Getting Your Irish Up

In which we booze it up, S.F style
Those who know San Francisco know it to be a city of epic boozers. My father recently sent me a beautifully preserved copy of a book of articles by the late San Francisco columnist, Charles McCabe, entitled "The Good Man's Weakness." McCabe haunted saloons from the old Barbary Coast to Yorkshire, writing affably if not exactly eloquently about their environs and inhabitants.

McCabe, were he alive today, would be celebrating, because Monday is the 56th anniversary of the day when the Buena Vista Cafe -- a venerable San Francisco watering hole opened in 1916 near the Wharf -- poured its first Irish Coffee. Fifty-six is not usually considered a banner anniversary, but it is a good excuse for the Buena Vista to go on a three-day bender in celebration.
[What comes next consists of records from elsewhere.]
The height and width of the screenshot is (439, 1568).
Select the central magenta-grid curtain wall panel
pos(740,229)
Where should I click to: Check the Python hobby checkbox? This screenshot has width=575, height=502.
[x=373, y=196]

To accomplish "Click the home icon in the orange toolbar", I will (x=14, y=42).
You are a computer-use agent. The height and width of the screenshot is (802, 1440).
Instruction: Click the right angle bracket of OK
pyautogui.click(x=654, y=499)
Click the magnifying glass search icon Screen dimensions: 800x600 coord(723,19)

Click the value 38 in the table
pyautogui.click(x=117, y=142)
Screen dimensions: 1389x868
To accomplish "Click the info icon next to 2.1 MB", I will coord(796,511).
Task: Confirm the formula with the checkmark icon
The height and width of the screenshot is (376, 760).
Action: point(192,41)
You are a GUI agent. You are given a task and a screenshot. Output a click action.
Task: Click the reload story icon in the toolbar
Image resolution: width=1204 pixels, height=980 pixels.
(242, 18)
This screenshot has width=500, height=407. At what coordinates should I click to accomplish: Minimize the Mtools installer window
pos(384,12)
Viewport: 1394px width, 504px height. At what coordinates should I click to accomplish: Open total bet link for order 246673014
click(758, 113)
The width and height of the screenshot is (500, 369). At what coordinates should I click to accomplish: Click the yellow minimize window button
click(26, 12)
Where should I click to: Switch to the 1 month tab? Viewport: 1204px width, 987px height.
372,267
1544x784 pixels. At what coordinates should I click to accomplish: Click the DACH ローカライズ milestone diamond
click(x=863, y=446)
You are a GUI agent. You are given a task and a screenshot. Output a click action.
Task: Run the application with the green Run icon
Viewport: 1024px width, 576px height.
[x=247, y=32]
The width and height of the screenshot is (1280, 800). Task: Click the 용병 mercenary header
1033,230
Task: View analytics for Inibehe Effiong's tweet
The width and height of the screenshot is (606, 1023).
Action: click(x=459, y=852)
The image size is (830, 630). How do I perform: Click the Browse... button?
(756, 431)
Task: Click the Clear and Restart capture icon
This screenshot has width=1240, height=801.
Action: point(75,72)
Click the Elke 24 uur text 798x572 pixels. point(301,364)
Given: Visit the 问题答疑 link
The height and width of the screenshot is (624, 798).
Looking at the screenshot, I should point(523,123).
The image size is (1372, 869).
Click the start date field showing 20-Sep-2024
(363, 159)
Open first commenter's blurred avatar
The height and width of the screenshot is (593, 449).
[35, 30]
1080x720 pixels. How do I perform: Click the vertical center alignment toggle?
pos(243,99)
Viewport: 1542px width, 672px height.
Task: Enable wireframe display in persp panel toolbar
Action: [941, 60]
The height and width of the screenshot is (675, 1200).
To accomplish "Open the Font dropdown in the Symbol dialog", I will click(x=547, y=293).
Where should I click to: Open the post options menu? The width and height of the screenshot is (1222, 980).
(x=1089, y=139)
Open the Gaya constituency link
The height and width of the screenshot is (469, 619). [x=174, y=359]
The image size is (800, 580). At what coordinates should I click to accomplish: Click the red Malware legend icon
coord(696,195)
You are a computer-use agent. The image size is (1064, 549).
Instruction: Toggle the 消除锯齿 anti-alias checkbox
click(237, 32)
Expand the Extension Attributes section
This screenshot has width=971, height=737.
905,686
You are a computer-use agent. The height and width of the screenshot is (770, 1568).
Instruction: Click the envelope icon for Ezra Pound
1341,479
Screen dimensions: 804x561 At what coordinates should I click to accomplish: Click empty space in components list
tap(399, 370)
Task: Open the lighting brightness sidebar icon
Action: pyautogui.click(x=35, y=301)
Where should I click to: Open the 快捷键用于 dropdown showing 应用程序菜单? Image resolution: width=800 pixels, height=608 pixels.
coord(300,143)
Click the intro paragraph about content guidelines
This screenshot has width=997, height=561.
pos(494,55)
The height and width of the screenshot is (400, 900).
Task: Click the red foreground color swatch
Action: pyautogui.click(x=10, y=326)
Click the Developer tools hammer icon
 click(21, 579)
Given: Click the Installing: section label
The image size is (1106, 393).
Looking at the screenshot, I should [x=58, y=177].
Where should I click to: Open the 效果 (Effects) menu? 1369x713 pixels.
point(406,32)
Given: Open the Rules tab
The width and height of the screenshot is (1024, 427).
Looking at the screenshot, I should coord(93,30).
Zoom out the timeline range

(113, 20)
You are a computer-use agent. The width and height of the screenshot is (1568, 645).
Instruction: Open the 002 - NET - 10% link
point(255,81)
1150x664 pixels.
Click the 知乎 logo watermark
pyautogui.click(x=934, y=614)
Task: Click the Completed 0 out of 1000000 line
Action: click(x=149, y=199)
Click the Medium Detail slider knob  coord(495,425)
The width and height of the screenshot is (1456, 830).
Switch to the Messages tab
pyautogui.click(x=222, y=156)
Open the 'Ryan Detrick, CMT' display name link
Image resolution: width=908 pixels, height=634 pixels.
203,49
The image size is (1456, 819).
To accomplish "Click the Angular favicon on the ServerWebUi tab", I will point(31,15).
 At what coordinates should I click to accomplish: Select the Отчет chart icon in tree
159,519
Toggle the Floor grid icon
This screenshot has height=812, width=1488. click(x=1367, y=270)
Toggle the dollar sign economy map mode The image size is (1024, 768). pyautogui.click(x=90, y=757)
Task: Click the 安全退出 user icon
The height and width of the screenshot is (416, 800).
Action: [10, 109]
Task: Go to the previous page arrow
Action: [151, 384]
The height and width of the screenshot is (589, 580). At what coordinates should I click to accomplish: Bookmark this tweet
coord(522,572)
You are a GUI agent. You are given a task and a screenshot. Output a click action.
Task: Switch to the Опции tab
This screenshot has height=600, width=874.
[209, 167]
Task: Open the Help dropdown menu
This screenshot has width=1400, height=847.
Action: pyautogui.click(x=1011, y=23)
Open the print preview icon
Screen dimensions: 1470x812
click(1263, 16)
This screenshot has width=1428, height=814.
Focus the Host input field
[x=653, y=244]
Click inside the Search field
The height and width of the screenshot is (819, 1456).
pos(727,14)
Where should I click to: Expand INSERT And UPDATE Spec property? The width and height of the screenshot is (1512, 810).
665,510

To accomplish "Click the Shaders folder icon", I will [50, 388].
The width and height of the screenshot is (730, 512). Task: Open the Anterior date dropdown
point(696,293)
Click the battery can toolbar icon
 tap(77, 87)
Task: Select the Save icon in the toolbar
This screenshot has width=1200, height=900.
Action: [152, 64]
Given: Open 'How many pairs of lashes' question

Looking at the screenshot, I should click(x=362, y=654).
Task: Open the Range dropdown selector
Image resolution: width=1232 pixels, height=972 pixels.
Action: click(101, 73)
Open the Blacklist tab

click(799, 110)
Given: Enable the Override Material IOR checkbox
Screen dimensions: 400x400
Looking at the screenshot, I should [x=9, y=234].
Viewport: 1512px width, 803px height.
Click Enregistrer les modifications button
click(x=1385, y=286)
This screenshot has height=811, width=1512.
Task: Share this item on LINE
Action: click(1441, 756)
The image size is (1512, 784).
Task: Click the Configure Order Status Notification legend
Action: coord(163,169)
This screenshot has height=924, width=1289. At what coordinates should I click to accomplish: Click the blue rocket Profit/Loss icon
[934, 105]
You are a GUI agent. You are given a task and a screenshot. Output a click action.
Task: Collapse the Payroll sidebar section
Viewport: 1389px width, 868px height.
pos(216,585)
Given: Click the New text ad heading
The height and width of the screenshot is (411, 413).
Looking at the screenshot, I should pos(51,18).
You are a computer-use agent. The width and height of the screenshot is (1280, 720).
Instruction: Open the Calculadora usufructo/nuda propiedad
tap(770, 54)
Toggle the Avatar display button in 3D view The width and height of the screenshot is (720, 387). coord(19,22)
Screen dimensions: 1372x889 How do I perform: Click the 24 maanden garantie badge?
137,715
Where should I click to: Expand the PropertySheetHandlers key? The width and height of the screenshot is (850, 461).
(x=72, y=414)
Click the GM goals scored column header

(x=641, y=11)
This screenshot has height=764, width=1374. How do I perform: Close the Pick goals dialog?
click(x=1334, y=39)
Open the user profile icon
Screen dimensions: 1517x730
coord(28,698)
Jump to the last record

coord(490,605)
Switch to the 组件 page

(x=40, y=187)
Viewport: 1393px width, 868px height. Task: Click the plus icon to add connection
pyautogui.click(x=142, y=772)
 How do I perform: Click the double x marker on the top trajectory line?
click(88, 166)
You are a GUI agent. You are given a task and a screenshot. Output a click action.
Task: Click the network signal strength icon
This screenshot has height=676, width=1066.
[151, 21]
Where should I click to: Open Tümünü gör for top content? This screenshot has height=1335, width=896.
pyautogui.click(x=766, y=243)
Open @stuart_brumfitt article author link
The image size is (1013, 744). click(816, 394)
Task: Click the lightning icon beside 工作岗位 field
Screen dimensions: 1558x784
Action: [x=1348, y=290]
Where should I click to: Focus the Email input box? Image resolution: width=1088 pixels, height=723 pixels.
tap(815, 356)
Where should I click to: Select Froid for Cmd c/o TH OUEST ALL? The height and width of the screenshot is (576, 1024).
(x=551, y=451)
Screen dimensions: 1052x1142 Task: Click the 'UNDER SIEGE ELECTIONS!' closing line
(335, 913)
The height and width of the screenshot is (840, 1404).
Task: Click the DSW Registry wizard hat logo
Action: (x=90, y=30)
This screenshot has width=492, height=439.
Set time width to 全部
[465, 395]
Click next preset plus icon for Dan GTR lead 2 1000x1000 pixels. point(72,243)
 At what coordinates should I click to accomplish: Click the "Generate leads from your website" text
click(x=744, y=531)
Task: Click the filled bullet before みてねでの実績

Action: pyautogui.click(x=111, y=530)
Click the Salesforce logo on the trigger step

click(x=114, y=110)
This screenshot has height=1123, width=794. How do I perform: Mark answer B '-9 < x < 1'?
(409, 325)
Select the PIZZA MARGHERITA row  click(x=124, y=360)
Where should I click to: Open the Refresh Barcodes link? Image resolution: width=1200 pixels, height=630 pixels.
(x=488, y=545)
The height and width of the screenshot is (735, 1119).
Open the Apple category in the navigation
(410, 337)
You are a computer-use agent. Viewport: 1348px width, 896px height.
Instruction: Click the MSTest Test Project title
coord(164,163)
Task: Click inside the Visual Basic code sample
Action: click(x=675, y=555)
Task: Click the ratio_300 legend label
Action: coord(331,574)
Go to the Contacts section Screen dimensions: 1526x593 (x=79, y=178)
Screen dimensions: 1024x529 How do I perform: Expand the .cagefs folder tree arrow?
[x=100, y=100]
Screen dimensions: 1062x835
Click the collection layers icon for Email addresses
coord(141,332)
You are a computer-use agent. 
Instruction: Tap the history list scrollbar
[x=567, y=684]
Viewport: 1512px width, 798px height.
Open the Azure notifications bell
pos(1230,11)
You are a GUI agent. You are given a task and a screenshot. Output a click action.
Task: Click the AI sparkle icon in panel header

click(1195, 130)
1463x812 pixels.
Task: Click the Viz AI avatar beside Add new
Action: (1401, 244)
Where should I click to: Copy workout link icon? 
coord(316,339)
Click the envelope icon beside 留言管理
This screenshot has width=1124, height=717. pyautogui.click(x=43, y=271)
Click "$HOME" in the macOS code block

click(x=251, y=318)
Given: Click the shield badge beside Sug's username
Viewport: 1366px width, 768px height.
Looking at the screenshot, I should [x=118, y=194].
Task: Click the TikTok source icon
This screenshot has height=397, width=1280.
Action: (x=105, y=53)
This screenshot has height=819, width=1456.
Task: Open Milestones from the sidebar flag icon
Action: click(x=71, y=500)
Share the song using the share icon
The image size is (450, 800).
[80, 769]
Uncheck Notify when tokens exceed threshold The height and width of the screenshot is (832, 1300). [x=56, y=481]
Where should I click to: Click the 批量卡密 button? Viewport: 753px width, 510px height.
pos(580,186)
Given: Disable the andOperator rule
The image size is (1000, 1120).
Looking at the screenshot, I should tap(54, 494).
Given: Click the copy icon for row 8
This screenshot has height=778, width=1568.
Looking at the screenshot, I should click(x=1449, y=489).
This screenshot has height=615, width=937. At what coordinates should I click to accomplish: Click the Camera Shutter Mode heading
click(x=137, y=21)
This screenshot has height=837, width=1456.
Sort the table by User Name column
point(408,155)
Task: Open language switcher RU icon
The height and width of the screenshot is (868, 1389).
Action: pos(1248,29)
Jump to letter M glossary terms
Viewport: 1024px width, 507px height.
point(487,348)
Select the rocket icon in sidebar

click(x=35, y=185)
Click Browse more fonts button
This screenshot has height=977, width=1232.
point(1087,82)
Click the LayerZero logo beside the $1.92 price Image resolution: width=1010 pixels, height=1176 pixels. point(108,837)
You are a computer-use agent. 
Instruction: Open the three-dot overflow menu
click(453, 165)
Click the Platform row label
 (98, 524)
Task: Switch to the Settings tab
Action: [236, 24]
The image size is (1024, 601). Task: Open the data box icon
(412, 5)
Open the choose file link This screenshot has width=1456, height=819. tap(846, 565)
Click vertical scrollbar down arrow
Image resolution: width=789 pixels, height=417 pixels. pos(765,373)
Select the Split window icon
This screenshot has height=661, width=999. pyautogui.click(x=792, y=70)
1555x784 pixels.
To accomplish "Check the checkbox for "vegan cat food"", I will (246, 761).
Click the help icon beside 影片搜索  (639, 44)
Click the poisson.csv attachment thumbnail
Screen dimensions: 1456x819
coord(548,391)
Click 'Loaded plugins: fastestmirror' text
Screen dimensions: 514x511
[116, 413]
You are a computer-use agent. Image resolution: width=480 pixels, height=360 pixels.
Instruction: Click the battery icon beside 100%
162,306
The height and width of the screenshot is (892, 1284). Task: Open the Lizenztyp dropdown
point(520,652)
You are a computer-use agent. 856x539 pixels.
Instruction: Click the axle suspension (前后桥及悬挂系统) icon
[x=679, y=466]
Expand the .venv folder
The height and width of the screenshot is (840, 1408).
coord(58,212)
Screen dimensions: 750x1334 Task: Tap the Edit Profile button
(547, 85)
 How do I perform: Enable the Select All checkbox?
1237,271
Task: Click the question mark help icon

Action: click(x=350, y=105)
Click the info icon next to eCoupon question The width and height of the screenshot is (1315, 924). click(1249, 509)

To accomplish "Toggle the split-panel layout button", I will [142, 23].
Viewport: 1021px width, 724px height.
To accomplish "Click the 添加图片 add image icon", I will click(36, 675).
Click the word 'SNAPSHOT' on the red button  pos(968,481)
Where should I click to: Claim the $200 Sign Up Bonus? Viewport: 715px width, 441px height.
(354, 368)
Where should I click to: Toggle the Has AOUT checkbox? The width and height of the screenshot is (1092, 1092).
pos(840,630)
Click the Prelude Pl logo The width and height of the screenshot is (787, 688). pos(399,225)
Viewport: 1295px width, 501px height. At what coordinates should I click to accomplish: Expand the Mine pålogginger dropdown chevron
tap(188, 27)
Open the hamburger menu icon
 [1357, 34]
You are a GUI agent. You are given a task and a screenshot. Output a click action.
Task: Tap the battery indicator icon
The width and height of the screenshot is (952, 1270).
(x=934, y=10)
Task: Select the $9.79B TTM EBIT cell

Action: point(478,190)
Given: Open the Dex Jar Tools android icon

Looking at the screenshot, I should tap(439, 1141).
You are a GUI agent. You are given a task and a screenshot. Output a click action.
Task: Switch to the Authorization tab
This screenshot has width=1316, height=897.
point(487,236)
Contrary to popular belief, the Irish Coffee was not exactly born at the Buena Vista, though it was there where it was perfected. It was another San Francisco author of column inches, Stanton Delaplane, who first brought the concoction from olde Eire to these shores. He brought it to the Buena Vista and, in an effort to improve upon the original, nearly drank himself to death one night, almost falling asleep on the Hyde Street Railroad's cable car tracks.

The secret to Delaplane's Irish? Its float of heavy cream on top. For purists, of which I count myself a member, sweetened whipped cream from a can won't do, and God have mercy on the soul of anyone who would use Cool Whip. No, an Irish Coffee can have but three perfect ingredients: Strong black drip coffee, a shot of Irish and a float of freshly whipped heavy cream on top.